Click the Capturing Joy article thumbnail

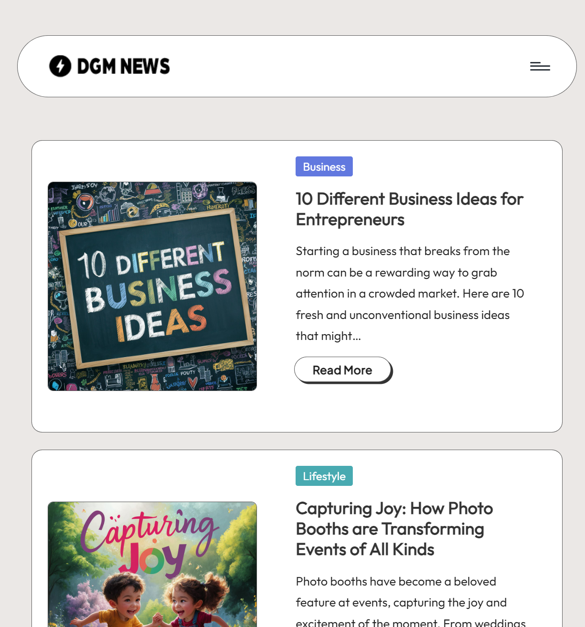[152, 564]
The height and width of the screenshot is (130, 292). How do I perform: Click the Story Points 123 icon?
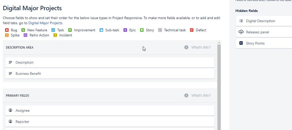pyautogui.click(x=241, y=43)
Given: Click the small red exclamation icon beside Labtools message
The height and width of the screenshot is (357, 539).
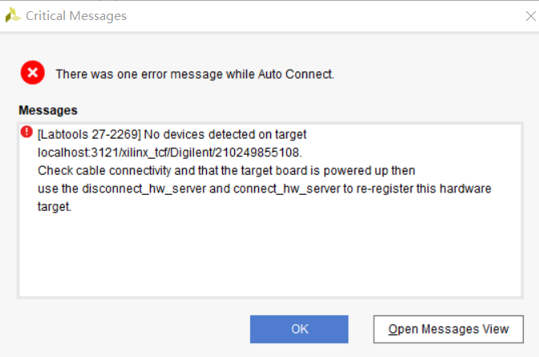Looking at the screenshot, I should coord(26,132).
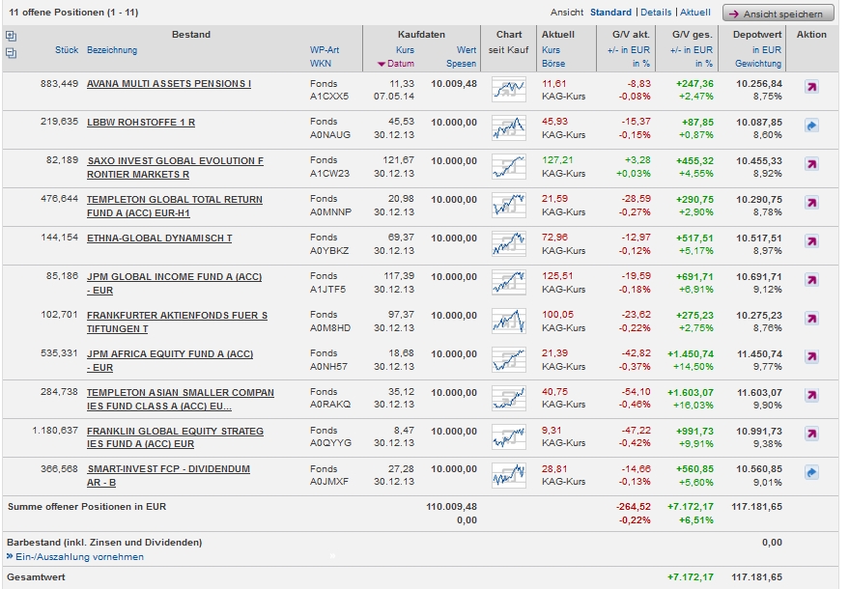The height and width of the screenshot is (589, 849).
Task: Click the blue action icon for LBBW ROHSTOFFE
Action: coord(811,126)
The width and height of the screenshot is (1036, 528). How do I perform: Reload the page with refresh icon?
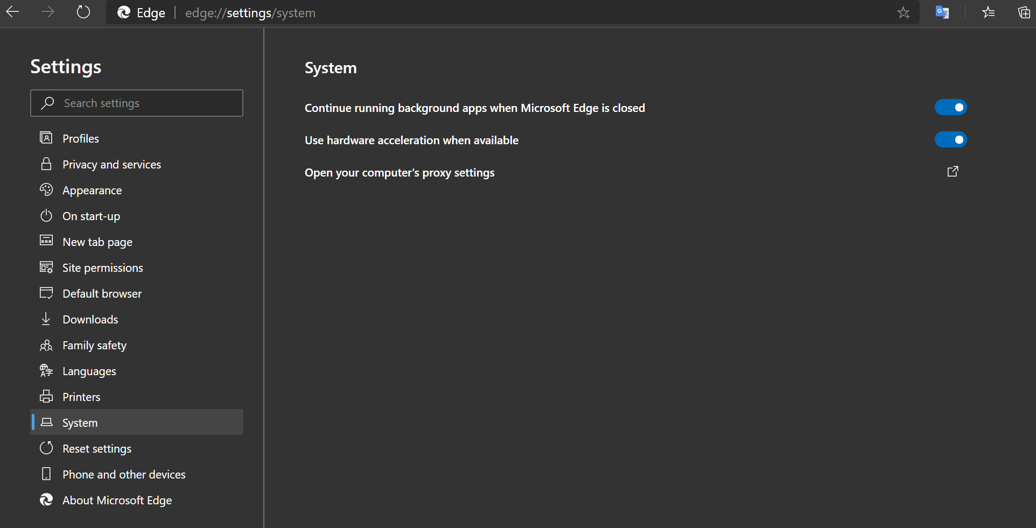point(83,12)
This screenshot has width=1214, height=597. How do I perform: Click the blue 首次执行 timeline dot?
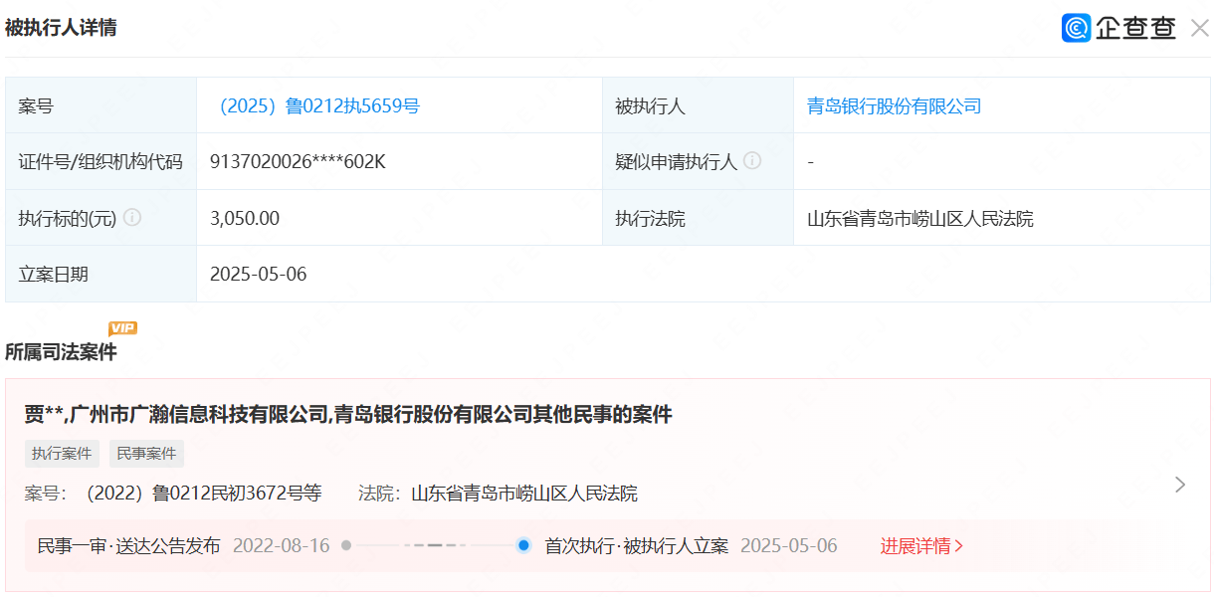click(524, 545)
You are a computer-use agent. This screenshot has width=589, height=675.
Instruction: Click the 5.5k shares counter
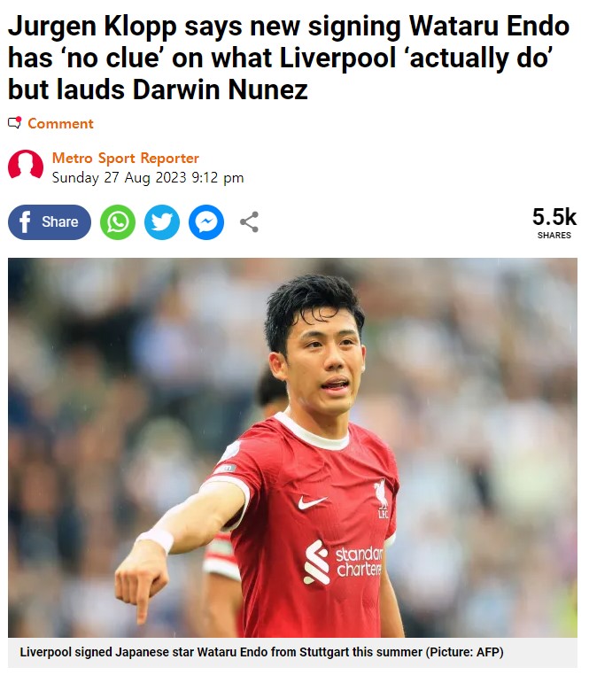coord(554,216)
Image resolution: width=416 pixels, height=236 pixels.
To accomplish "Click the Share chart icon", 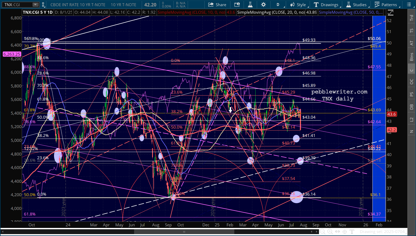I will tap(217, 5).
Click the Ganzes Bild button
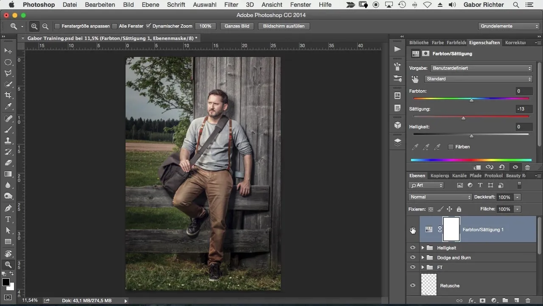 pyautogui.click(x=237, y=26)
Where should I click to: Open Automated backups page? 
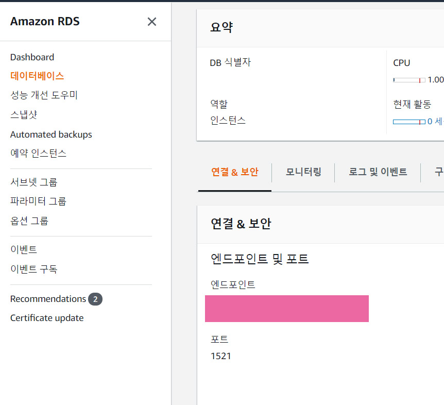coord(51,134)
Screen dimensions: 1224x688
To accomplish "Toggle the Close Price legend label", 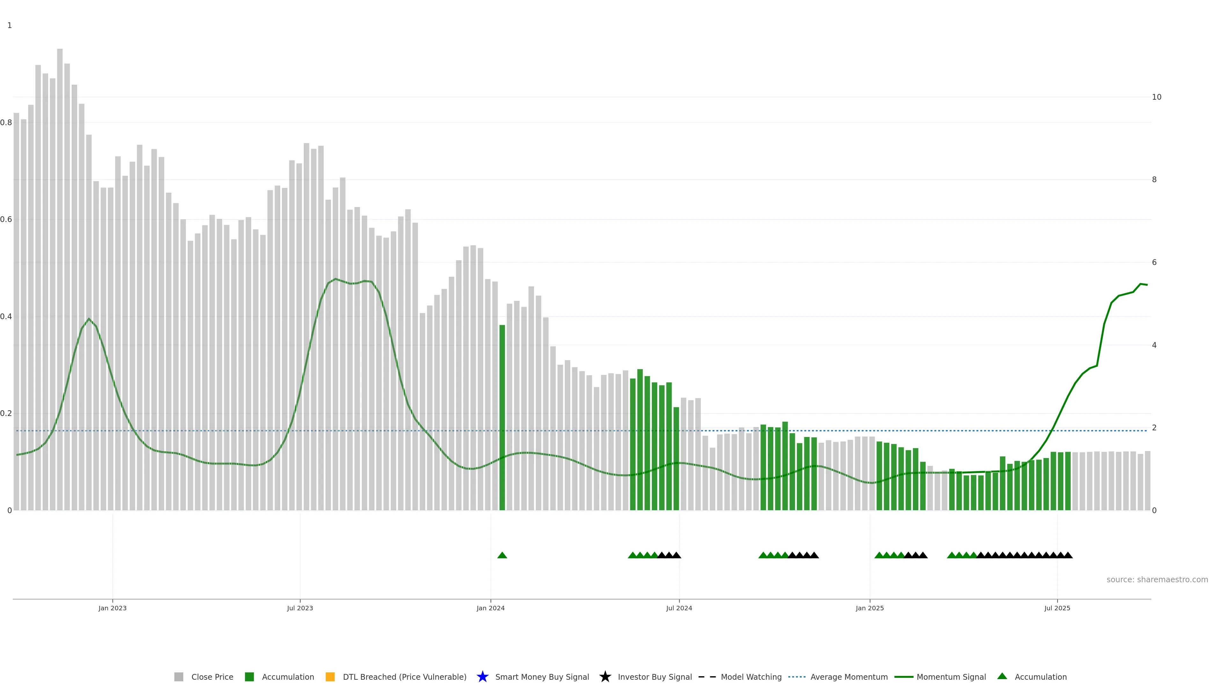I will 212,677.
━━━━━━━━━━━━━━━━━━━━
## Problem statement
Reproduce the listing above, starting with the first line and going on through the line with "pyautogui.click(x=241, y=43)", with 24 added to every coordinate in the answers. Leave the pictures out of your answer.

## Result
Click the Capturing Joy article thumbnail

[176, 588]
The height and width of the screenshot is (130, 292). How do I perform: Click the Story Points 123 icon?
pyautogui.click(x=265, y=67)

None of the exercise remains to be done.